**REQUIREMENT:**
The answer must be one number: how many lines below contain the word "computer".

········

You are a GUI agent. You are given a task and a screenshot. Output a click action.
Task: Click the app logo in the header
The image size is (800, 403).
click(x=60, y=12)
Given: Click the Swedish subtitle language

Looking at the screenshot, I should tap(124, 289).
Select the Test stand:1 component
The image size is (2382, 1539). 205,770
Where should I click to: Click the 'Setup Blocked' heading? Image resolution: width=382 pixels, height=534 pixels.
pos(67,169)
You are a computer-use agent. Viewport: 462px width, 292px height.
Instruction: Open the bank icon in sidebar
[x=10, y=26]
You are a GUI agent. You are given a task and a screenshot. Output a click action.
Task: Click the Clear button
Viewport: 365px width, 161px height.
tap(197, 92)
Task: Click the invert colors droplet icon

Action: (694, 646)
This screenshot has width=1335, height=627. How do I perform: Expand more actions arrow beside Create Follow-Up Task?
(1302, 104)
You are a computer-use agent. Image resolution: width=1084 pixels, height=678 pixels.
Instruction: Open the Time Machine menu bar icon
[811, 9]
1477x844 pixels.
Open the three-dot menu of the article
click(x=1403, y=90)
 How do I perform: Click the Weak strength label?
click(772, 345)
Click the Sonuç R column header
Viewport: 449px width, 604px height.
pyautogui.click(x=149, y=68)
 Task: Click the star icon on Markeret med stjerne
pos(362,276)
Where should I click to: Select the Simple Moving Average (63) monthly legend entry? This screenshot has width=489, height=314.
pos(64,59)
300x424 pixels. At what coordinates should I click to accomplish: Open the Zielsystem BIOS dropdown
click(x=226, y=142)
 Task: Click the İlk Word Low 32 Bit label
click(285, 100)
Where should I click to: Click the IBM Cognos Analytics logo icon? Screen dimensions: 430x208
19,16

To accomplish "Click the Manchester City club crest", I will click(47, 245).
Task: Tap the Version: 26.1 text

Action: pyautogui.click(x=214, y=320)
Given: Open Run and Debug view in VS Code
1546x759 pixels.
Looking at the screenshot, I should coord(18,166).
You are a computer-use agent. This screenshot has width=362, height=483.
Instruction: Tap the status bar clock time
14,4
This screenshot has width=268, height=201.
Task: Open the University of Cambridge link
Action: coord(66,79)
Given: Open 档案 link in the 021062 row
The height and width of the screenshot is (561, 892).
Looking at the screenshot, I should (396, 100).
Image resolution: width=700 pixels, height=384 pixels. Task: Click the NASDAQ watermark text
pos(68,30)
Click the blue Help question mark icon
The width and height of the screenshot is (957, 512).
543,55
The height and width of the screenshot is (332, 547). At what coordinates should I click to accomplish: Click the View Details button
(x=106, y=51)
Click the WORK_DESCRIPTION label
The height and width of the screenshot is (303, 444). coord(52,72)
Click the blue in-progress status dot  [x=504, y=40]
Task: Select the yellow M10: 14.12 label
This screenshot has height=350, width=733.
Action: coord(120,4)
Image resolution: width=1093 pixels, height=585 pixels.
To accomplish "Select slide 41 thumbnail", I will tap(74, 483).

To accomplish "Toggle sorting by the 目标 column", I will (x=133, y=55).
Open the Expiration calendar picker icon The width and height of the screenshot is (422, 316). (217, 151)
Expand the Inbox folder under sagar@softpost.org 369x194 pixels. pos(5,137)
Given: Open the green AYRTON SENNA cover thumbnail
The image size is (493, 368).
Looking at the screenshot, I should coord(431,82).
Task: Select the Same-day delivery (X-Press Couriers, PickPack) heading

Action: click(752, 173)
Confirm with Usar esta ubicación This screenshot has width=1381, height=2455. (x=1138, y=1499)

········

**ANSWER TO THIS EXERCISE:**
3